M. si presenta verso le 4 della notte tra lunedì e martedì con due sacche: in una c’è l’ascia, nell’altra il resto: i guanti per non lasciare impronte, i sacchetti e lo scotch usati per avvolgere le teste delle due vittime in modo che non perdano sangue e così Riccardo non vede i loro volti martoriati, due corde per legarle.

Quando M. è all’opera, Riccardo aspetta nella dependance. Poi dopo un po’ lo raggiunge: il piano prevede di portarli via dalla casa, gettare i corpi in un canale trasportandoli con la Fiat 500 della mamma. Ma qualcosa non va come si aspettavano, forse i corpi sono troppo pesanti, forse subentra la paura di essere scoperti. Il corpo della madre viene trascinato fino alla cucina, quello di Salvatore Vincelli e lui in garage, ma lì si fermano. Pensano allora di inscenare una rapina andata male.

Scappano da quella casa, alle 6 del mattino vanno a casa di M. in scooter, ufficialmente perché lui si è sentito male, e lì trascorrono la notte, svegliandosi alle 10,30 dopo aver marinato la scuola. Giocano insieme alla Playstation, pranzano, sembra tutto normale. Riccardo ritorna nella villetta alle 13,30 e da lì lancia l’allarme: qualcuno ha ucciso i suoi genitori. M. si reca a casa del suo amico con suo padre che lo invita a raccontare ai carabinieri tutto quel che sa e che potrebbe essere utile alle indagini.
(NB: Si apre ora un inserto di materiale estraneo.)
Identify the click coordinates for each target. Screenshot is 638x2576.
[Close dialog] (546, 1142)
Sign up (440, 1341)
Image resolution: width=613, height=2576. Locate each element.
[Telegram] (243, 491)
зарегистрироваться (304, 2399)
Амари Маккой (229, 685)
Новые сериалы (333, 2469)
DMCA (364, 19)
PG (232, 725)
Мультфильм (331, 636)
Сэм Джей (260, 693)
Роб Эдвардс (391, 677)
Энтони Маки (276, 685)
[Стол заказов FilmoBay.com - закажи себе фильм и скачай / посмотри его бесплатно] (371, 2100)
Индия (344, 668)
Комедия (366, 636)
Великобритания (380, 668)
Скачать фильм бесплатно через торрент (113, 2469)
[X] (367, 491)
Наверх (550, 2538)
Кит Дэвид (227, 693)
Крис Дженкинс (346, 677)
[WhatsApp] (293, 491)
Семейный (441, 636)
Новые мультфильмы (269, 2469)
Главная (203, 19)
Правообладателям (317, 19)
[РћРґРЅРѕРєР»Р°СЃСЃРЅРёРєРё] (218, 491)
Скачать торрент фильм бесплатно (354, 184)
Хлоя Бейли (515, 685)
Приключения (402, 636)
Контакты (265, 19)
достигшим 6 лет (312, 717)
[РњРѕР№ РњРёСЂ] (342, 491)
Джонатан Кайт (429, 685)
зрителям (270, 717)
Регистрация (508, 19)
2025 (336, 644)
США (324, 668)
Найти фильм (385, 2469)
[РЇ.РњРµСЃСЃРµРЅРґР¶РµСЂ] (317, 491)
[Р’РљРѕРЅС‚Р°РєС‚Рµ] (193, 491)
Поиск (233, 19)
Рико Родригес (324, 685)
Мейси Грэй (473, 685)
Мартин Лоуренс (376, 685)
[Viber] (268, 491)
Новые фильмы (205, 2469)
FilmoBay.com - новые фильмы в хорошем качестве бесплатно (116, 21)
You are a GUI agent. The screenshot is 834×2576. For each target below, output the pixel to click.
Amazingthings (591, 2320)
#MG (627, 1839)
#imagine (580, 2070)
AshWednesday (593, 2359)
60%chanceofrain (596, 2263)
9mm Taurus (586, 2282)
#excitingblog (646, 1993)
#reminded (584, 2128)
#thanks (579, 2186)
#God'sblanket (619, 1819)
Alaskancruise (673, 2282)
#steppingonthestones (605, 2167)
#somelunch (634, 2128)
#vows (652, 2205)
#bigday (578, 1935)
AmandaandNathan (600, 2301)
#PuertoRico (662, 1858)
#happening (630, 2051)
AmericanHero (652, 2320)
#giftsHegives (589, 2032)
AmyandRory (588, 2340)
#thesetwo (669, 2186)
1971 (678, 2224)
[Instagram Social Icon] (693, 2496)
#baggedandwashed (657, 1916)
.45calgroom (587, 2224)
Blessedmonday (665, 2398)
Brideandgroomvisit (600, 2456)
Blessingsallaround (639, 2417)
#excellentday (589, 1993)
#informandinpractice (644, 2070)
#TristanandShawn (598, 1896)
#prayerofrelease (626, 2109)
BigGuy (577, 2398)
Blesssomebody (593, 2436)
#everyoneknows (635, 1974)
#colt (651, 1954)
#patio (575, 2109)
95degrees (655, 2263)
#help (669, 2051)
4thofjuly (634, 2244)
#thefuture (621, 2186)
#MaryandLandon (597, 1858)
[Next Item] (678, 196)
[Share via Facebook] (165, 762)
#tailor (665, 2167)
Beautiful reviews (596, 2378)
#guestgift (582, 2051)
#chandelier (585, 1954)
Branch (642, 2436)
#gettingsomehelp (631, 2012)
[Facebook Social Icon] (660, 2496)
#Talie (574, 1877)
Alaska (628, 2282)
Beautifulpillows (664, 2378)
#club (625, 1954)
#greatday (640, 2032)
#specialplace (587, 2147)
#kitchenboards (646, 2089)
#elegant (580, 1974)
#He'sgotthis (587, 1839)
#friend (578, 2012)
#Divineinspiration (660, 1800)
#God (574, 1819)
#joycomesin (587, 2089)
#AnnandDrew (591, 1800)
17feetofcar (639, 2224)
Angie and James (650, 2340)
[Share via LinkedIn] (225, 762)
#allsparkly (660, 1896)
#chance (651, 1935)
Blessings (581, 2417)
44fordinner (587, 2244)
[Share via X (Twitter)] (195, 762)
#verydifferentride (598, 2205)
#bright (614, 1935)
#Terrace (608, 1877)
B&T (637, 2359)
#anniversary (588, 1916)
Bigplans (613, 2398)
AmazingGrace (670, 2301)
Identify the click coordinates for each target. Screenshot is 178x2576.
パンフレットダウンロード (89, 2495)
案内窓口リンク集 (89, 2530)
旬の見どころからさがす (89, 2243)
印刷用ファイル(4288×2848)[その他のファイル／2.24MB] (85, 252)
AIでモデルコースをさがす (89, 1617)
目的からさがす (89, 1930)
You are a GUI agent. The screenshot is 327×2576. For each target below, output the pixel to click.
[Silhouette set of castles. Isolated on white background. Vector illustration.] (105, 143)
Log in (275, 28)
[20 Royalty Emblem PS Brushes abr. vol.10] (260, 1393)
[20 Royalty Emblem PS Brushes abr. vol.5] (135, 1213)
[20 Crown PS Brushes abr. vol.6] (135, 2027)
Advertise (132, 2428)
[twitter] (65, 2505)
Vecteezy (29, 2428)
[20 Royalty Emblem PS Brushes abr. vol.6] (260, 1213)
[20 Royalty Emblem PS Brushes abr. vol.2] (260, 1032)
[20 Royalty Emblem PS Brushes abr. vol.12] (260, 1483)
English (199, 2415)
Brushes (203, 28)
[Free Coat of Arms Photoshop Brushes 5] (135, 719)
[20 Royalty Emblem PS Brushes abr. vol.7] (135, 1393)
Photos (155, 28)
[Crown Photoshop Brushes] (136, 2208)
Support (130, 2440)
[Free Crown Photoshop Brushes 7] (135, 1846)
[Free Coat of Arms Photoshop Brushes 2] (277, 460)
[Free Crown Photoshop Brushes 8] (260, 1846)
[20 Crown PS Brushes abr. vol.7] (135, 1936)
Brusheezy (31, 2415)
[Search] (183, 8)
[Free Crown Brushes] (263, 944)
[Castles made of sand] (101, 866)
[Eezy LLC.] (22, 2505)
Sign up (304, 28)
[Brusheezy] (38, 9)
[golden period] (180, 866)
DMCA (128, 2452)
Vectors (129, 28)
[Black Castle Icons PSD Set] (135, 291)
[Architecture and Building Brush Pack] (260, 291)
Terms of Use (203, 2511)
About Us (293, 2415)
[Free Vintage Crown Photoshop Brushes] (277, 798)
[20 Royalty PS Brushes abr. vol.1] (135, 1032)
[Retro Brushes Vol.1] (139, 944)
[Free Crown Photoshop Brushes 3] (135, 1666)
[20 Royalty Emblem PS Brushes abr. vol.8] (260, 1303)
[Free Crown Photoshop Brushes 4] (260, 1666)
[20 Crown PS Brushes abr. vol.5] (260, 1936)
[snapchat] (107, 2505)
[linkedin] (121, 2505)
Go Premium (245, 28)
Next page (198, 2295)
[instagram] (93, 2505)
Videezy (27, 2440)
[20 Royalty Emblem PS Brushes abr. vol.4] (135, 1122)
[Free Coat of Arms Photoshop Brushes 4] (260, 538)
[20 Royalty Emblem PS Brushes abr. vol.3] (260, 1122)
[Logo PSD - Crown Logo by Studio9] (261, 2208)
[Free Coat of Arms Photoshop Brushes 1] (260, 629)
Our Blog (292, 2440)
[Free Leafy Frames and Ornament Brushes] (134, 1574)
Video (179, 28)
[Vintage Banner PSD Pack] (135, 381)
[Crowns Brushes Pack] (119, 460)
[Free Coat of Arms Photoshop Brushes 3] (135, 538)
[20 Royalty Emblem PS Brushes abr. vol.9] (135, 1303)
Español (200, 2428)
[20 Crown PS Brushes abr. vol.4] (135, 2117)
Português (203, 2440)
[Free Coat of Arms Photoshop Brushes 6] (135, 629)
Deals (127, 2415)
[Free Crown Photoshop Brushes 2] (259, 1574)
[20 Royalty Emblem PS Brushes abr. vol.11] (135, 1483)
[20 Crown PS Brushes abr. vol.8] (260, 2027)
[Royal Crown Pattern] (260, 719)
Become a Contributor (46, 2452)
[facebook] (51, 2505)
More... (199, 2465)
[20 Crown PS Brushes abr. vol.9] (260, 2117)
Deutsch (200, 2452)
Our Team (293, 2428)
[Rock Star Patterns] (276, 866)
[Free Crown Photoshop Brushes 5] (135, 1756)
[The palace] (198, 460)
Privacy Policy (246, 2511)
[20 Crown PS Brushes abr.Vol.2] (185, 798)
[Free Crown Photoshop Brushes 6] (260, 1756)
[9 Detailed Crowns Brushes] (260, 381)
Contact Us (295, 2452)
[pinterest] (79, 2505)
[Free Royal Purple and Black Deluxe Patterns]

Per lunghe ore i due raccontano la stessa versione agli inquirenti, Riccardo afferma di aver visto un’auto sospetta aggirarsi nei pressi della casa i giorni precedenti e che un mazzo di chiavi è sparito, ma non tornano i conti, le versioni dei due ragazzi sono simili ma differiscono per alcuni dettagli fondamentali. E poi ci sono le impronte, il cane di casa che non ha mai abbaiato, nessun segno di effrazione, nessun oggetto di valore sparito. A notte fonda i carabinieri vanno a prendere M. a casa sua, sequestrano anche un portafogli ricolmo di soldi e le scarpe, le numero 41. Alla fine crollano entrambi. Riccardo rimane impassibile, ammette l’accordo economico. M. lascia sgorgare qualche lacrima ed è lui a dire dove hanno buttato l’ascia – in un campo sportivo – e il sacco con i vestiti insanguinati, vicino a un canale. Quando esce dalla caserma c’è il padre ad aspettarlo: “Perdonami papà”, l’uomo capisce in quale baratro si è infilato il figlio e gli rifila uno schiaffo.

Ora i due giovani sono entrambi nel carcere di Bologna, l’accusa è di omicidio premeditato aggravato da futili motivi.